Quando o cérebro queima a própria proteção: a mielina como reserva energética em situações extremas

Um estudo recentemente publicado na revista Nature Metabolism revela um mecanismo surpreendente de adaptação cerebral: em situações de extrema exigência energética, como durante maratonas, o cérebro pode recorrer à própria gordura estrutural — especificamente à mielina — como fonte temporária de energia.

Por: Dr. Fabiano de Abreu Agrela

Durante décadas, a neurociência sustentou que o cérebro humano depende quase exclusivamente da glicose para manter seu funcionamento. Essa premissa, embora correta em condições fisiológicas habituais, começa a ser refinada à luz de novas evidências experimentais. Um estudo recentemente publicado na revista Nature Metabolism revela um mecanismo surpreendente de adaptação cerebral: em situações de extrema exigência energética, como durante maratonas, o cérebro pode recorrer à própria gordura estrutural — especificamente à mielina — como fonte temporária de energia.

A mielina é uma substância lipídica altamente especializada que reveste os axônios dos neurônios, permitindo a condução rápida e eficiente dos impulsos elétricos. Produzida pelos oligodendrócitos, ela é fundamental para a integridade funcional do sistema nervoso central, estando particularmente concentrada em regiões ligadas ao controle motor, à integração sensorial e à regulação emocional. Qualquer alteração nesse revestimento sempre foi associada, tradicionalmente, a processos patológicos, como ocorre na esclerose múltipla. No entanto, o estudo em questão propõe uma interpretação radicalmente diferente em contextos específicos.
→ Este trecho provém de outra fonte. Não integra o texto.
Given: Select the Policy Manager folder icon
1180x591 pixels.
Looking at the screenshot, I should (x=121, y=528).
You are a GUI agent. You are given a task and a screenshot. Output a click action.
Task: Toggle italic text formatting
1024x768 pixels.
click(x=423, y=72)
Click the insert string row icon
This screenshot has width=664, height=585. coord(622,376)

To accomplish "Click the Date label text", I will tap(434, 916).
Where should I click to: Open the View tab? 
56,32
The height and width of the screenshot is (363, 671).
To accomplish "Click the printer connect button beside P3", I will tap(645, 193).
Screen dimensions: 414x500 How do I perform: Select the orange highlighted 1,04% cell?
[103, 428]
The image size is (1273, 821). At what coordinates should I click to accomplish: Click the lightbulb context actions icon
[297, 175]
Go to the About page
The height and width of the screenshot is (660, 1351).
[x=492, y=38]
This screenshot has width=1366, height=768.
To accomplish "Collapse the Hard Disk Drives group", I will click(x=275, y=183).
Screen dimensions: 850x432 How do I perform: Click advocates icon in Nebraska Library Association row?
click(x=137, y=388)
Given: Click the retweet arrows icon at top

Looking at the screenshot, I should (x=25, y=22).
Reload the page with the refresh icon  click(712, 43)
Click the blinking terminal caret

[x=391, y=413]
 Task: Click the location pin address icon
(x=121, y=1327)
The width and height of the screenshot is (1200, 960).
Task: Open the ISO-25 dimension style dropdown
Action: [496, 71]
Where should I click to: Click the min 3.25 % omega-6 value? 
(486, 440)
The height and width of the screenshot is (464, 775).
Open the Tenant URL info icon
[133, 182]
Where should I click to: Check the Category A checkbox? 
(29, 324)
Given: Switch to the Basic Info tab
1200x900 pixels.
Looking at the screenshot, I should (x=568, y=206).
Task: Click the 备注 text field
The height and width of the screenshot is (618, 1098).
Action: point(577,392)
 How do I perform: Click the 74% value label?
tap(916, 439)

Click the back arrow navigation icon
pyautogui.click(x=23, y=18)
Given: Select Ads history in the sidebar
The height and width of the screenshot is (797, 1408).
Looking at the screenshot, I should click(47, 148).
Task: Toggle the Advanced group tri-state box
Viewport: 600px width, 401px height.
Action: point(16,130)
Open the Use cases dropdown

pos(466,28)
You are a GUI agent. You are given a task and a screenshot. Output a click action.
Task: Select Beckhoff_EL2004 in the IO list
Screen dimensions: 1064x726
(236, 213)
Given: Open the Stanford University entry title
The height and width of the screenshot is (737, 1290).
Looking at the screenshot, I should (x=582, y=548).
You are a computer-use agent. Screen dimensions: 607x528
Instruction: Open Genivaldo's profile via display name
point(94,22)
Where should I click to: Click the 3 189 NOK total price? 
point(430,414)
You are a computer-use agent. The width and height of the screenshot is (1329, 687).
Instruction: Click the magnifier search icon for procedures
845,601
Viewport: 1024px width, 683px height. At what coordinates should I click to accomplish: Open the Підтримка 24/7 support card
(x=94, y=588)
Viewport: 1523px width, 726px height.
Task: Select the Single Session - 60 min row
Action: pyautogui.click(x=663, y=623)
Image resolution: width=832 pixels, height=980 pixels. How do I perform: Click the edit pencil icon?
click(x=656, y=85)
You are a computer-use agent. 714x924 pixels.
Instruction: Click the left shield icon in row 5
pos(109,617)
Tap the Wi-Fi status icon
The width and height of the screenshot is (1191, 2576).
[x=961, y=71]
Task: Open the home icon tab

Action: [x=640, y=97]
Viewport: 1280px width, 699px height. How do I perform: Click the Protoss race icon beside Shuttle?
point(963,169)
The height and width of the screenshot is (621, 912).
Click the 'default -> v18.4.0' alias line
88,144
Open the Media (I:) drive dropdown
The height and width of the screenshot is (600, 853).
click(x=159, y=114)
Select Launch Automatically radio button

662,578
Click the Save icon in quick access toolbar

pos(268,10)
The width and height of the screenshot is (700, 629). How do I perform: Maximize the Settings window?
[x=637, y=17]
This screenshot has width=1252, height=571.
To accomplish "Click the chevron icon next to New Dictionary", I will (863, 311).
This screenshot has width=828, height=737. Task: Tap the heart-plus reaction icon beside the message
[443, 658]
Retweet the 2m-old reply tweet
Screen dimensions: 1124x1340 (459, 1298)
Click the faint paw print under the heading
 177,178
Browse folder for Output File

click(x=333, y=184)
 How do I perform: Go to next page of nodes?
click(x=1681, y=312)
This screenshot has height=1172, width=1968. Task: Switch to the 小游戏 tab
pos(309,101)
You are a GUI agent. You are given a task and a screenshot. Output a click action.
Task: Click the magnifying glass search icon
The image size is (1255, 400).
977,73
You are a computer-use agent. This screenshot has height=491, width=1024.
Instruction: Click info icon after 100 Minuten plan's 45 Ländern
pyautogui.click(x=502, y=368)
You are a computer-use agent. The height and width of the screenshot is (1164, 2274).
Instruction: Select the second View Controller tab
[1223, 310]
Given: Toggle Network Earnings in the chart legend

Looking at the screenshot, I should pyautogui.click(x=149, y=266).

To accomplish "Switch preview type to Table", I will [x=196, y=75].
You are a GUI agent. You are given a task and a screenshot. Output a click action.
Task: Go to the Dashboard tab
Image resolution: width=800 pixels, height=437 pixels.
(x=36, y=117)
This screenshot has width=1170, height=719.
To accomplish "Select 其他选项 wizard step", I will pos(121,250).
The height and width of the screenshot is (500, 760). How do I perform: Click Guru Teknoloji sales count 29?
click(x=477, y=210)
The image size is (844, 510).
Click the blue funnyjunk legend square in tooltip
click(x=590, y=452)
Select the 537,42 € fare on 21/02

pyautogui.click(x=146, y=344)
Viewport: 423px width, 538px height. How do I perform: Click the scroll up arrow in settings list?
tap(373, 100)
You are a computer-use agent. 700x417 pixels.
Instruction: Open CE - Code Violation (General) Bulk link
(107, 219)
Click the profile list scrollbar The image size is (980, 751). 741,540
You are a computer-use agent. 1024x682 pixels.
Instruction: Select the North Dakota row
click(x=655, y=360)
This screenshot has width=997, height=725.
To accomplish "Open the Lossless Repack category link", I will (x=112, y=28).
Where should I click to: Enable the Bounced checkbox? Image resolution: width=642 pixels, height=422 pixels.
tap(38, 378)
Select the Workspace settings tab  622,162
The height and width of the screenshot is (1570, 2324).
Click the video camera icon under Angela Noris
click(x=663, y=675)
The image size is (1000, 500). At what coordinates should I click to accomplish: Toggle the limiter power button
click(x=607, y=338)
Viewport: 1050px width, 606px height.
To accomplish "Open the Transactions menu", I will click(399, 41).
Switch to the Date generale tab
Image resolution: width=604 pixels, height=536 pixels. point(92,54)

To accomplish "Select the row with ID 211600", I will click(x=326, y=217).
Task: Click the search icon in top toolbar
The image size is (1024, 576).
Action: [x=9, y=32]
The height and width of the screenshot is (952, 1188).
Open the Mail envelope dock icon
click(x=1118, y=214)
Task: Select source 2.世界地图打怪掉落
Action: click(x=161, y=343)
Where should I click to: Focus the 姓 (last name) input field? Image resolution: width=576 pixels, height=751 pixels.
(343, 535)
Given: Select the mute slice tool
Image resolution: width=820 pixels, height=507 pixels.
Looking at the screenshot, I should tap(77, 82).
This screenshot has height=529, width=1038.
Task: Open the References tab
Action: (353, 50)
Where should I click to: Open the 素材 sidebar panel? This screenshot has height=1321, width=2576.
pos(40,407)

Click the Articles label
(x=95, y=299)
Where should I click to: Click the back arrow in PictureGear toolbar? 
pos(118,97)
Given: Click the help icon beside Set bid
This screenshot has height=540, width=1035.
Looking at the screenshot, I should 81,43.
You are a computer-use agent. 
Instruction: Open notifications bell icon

A pesquisa analisou dez maratonistas por meio de exames de ressonância magnética realizados antes e após a prova. Entre 24 e 48 horas depois da corrida, observou-se uma redução significativa nos marcadores de mielina em determinadas regiões cerebrais. Importante destacar que essa perda foi classificada como leve e reversível, com recuperação progressiva ao longo de semanas, podendo chegar a até dois meses. Os autores denominaram esse fenômeno de “plasticidade metabólica da mielina”, sugerindo tratar-se de uma adaptação funcional, e não de um dano estrutural permanente.

Do ponto de vista metabólico, esses achados dialogam com descobertas experimentais anteriores que demonstram a capacidade do cérebro de utilizar corpos cetônicos em cenários de privação de glicose. A novidade reside no fato de que, diante de uma demanda energética extrema e prolongada, o próprio tecido cerebral pode fornecer lipídios estruturais como fonte emergencial de energia. Evidências publicadas em periódicos como Cell Metabolism e Neuron já indicavam que oligodendrócitos participam ativamente do suporte energético neuronal, o que reforça a plausibilidade desse mecanismo.

Essa capacidade adaptativa pode ser compreendida à luz da evolução. Durante longas jornadas de caça ou migração, nossos ancestrais frequentemente enfrentavam períodos prolongados sem ingestão adequada de carboidratos. A manutenção da função cerebral, mesmo sob estresse metabólico intenso, teria sido crucial para a sobrevivência. A possibilidade de mobilizar temporariamente a mielina como reserva energética sugere uma estratégia sofisticada de preservação funcional, ainda que a um custo transitório.

Do ponto de vista prático, os resultados não indicam que exercícios de longa duração sejam prejudiciais ao cérebro. Pelo contrário, reforçam a impressionante capacidade de adaptação do sistema nervoso humano. No entanto, também levantam reflexões importantes sobre recuperação adequada, nutrição e monitoramento em atletas de endurance, especialmente no que se refere ao equilíbrio energético cerebral.

 

O cérebro, longe de ser um órgão metabolicamente rígido, revela-se mais flexível e resiliente do que se imaginava. A mielina, tradicionalmente vista apenas como proteção e isolamento, passa a ser compreendida também como um recurso estratégico em situações extremas. Essa descoberta amplia nossa compreensão sobre os limites da plasticidade cerebral e reforça uma ideia central da neurociência contemporânea: o cérebro não apenas pensa, ele se adapta — até mesmo quando precisa consumir parte de si para continuar funcionando.